* Aim of the task *
In the records from the line with "Enter fullscreen with the expand icon" to the line with "click(1288, 27)", replace "expand icon" with "maximize icon" and give those lines again with nothing else changed. Leave the pictures out of your answer.

* Material to process *
* * * * *
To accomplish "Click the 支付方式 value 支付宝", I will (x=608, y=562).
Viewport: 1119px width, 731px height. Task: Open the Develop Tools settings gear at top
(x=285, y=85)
* * * * *
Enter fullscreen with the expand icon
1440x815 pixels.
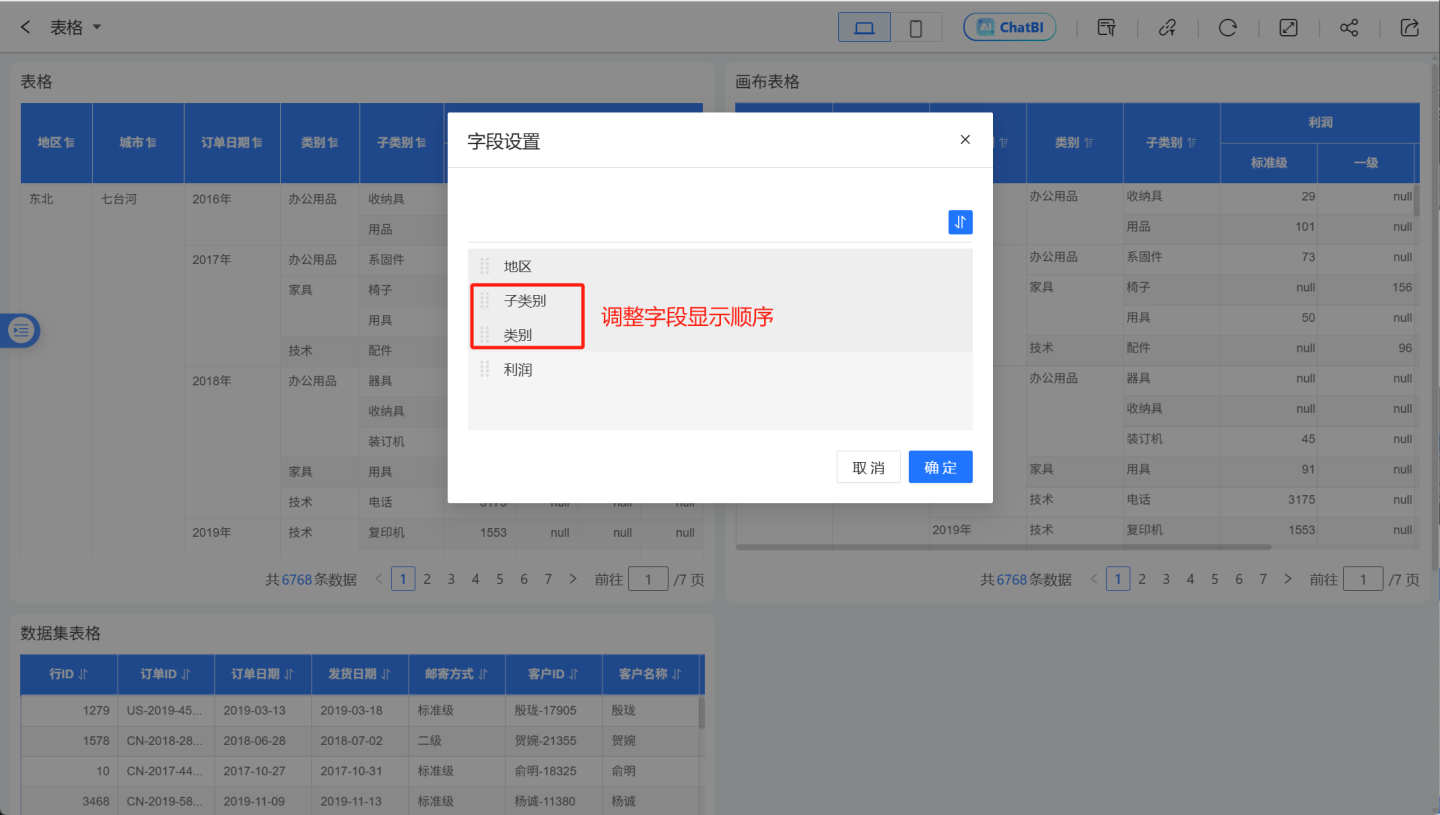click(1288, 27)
* * * * *
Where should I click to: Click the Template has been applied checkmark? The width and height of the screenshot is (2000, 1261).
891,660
* * * * *
* Worked solution *
Enter fullscreen with the maximize icon
1440x815 pixels.
click(1288, 27)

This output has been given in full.